• [What is needed] Every line between the top of the data below and the line with "Navigate to Home breadcrumb", both ends included, must be retyped exactly.

Collected data entries
%%

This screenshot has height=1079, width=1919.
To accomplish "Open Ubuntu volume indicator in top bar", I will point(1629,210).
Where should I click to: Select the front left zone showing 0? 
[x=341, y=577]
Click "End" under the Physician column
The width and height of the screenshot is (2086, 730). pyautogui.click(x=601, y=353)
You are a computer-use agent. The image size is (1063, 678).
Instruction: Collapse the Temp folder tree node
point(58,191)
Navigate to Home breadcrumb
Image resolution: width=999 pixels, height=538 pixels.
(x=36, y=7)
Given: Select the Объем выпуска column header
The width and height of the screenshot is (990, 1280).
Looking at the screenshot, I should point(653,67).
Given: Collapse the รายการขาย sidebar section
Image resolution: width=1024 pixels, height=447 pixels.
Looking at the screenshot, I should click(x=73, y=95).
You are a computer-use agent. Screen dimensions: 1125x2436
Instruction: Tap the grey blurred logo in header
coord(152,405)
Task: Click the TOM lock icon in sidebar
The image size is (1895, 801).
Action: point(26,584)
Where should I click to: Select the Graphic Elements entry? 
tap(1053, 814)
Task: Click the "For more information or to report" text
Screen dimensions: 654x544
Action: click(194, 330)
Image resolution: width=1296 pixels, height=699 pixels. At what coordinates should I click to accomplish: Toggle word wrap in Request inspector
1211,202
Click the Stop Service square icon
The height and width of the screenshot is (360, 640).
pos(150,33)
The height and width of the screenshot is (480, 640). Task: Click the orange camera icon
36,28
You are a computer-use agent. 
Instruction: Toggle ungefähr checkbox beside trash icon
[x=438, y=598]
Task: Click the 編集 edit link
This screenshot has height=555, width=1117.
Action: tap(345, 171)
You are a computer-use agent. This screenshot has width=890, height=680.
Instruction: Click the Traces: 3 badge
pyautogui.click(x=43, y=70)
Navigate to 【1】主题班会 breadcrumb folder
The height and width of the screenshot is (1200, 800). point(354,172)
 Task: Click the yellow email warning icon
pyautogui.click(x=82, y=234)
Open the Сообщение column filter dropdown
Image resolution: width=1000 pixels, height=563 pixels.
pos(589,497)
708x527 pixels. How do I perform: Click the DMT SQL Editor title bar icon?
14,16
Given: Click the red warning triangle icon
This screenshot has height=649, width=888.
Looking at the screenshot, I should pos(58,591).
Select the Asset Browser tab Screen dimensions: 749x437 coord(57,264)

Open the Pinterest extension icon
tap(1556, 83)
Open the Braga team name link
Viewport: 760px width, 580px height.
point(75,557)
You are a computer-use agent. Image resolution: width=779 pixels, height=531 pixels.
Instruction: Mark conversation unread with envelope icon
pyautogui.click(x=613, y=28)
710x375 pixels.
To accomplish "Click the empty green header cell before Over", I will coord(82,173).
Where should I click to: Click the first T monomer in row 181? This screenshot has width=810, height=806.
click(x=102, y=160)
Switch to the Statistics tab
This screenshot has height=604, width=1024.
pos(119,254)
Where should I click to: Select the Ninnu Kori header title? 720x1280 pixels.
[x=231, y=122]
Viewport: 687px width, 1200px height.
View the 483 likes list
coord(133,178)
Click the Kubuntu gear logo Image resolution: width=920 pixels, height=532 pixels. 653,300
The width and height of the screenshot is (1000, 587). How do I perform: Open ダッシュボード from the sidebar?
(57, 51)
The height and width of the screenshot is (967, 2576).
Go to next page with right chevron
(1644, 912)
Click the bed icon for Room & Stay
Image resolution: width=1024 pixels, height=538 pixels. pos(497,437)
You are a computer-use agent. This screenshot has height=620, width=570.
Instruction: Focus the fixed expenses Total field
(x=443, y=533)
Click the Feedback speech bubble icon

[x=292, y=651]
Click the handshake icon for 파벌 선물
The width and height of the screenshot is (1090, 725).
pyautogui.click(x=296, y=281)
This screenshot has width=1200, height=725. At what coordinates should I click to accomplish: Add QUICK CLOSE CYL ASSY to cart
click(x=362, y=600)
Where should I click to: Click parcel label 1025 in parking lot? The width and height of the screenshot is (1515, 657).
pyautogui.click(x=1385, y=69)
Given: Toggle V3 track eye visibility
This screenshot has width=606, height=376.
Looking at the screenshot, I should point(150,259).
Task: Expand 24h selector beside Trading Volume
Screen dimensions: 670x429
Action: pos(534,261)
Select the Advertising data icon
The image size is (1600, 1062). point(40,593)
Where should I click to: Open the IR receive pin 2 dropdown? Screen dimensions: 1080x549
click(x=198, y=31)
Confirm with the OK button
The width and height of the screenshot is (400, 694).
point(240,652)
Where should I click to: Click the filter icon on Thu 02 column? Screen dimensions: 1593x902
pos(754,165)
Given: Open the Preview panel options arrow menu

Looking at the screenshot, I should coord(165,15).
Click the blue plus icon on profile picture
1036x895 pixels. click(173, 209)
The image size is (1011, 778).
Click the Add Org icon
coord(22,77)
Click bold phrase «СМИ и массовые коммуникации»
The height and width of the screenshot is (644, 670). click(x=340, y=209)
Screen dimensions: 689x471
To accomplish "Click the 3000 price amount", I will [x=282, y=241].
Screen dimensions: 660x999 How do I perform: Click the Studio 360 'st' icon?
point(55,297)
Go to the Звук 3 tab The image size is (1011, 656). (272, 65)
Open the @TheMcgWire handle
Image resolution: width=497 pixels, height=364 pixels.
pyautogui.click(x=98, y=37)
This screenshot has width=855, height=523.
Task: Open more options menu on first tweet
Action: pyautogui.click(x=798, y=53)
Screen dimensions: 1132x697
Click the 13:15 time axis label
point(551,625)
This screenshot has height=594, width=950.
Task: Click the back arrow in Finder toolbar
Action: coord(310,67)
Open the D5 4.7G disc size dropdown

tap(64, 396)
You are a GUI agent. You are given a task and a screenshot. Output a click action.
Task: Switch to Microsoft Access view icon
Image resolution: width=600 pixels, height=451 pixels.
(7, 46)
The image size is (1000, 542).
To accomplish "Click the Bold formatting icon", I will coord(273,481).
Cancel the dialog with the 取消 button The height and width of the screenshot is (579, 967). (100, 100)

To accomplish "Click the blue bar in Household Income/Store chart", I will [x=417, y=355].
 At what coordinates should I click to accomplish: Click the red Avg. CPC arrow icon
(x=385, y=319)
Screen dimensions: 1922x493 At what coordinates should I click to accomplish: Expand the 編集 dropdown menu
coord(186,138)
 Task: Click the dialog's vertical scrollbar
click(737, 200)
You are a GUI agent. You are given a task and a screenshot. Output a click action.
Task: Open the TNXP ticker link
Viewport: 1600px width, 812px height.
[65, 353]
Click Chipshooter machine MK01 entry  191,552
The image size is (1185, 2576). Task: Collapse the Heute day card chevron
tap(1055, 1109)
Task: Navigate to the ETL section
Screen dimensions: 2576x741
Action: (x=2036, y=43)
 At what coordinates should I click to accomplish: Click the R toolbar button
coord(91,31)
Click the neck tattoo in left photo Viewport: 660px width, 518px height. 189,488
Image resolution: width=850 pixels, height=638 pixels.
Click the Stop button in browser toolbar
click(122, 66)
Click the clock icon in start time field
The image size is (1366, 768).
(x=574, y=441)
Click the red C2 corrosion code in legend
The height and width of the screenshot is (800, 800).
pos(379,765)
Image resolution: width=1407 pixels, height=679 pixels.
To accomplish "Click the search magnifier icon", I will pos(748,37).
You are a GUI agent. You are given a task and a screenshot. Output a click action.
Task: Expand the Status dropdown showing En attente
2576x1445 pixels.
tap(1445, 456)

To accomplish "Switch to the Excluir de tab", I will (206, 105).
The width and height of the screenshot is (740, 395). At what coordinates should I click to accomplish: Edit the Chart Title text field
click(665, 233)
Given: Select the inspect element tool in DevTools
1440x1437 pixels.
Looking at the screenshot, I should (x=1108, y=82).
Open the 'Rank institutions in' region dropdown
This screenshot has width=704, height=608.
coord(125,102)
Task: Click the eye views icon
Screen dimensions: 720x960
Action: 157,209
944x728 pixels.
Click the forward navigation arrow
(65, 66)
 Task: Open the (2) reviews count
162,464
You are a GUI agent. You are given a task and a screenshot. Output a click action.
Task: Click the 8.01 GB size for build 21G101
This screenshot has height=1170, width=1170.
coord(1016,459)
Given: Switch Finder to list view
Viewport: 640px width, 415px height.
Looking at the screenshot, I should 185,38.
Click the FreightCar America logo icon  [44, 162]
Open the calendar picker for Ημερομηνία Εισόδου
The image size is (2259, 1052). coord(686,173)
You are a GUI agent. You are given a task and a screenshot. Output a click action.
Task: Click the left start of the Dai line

%%

• [Response for this exercise]
This screenshot has height=1079, width=1919.
To accomplish "Open Ubuntu volume indicator in top bar", I will point(1629,210).
Where should I click to: Select the front left zone showing 0? 
[x=341, y=577]
Click "End" under the Physician column
The width and height of the screenshot is (2086, 730). pyautogui.click(x=601, y=353)
You are a computer-use agent. The image size is (1063, 678).
Instruction: Collapse the Temp folder tree node
point(58,191)
Navigate to Home breadcrumb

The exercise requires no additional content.